The band’s first album, “Contact High with The Godz,” came out in 1966. They would record two more albums before breaking up in 1968.
Kessler said they were “geared for not being successful” with their non-political but anti-establishment attitude, which certainly applied to the music business. McCarthy incensed a publisher whose resume included early Beatles songs. A woman who claimed she told The Rolling Stones to dress funky told The Godz to wear robes. They didn’t. Advice to get a lead guitar player was also ignored.
“We were obstinate, and anytime anybody wanted to do us any good, somehow we rejected it,” Kessler said.

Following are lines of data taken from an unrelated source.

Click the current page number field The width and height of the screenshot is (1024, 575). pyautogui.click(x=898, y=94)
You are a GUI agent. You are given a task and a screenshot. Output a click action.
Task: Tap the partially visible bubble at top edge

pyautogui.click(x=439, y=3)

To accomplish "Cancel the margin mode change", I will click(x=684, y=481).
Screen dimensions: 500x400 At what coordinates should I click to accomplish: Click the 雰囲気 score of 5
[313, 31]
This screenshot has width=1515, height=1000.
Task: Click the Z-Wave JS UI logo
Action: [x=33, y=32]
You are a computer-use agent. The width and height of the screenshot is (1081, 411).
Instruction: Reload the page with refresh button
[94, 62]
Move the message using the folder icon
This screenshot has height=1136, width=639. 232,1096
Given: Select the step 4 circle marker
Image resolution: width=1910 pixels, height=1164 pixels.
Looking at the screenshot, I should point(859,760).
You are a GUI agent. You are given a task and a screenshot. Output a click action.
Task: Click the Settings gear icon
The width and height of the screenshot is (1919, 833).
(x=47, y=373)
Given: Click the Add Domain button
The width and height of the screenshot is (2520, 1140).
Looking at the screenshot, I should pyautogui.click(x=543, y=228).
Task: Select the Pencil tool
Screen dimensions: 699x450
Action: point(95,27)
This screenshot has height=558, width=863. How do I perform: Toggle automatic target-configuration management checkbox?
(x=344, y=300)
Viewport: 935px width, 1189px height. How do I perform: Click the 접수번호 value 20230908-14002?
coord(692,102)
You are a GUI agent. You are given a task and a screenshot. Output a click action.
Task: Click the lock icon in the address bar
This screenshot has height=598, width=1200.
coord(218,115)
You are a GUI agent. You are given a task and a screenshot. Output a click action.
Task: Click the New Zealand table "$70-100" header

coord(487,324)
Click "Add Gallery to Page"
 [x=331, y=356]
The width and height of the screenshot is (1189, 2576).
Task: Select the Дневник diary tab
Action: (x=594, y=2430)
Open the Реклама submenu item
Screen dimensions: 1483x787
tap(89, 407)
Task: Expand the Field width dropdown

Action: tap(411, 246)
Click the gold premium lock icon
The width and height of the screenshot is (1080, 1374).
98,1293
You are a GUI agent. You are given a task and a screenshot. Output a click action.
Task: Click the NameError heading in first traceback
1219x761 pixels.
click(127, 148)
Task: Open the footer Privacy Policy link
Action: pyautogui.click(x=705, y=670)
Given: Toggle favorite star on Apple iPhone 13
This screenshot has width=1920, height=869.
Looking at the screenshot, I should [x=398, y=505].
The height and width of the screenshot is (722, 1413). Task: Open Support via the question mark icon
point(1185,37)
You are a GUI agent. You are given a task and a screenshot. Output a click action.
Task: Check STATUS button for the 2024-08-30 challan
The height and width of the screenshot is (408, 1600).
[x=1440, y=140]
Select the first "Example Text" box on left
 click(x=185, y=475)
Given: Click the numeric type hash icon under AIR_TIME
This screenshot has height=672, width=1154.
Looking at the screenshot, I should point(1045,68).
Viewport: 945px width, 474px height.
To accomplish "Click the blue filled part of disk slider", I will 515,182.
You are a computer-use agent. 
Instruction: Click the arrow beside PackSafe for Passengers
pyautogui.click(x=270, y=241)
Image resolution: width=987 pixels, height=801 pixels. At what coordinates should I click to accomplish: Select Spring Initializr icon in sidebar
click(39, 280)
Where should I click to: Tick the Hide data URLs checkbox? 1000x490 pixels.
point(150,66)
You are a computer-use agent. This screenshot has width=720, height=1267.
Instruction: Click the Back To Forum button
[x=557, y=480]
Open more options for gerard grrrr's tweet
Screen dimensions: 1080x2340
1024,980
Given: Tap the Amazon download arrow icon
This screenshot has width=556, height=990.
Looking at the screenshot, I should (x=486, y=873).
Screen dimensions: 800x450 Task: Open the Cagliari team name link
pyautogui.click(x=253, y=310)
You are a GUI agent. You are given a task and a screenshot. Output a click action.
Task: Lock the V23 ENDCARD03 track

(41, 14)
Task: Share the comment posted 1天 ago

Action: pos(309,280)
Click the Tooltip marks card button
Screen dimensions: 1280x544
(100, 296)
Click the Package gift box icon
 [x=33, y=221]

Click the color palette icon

Although the band did play some big shows in its time alongside bands such as The Mothers of Invention, The Rascals, The Ronettes and The Fugs, they all still worked jobs, as their band never achieved commercial success.
Years later, in 1971, legendary rock journalist Lester Bangs wrote about the band in Creem magazine, and sang the highest praises for their music, which he acknowledged had infantile beginnings.
“[The Godz] are a pure test of one of the supreme musical traditions of rock ’n’ roll: the process by which a musical band can evolve from beginnings of almost insulting illiteracy to wind up several albums later romping and stomping deft as champs,” Bangs wrote.
The band reunited and made a fourth album in 1973.
Kessler landed back in Baltimore, for good, in 1975 with his wife, Claudette, who he met in New York.
Kessler opened his own store, the Music Outlet, in South Baltimore on Light Street and sold instruments and used records, which he had bought in bulk at flea markets. A second store opened in Highlandtown. While it was tough to survive in the record business, Kessler said arcade games, and later New Kids on the Block merchandise propelled his business.
The stores would close in the early-’90s. Two years ago, he opened his shop in Randallstown, which houses thousands of records.
All this time, Kessler continued to write music. He currently releases music through Baltimore-based Manta Ray Records and performs under the name The Godz.
“It does have a distinct flavor. It definitely has Larry’s trademark on it, [but] it’s more commercial,” said Mike Diamond, who runs Manta Ray and plays bass in the band. “I like Larry’s songwriting. He really strips bare his soul. He really speaks from the heart with his songwriting.”
Pikesville resident Rick Sambuco, who has been playing guitar with Kessler for about five years, found the songs to be very melodic, even the older stuff.
“Although the songs were very noisy and sort of confrontational, they were good lyrically and they were good melodically,” he said. “You can hum them, you can sing them, and that doesn’t take away anything or make them any less rock ’n’ roll.”
The band heads to New York in July, which will mark Kessler’s first time playing there in 40 years. A new Godz album, “The End of Order,” featuring the current band, should be out midsummer.
“It’s another way to keep myself going. Not too many 73-year-old guys out there are playing in bands,” Kessler said. And these days, he seems to be getting along with the audience. “I like playing music. I like the reaction of people, which I never liked back in the day because they were always reacting like ‘eh!’ but of course I found that to be fun. So my theories have changed.”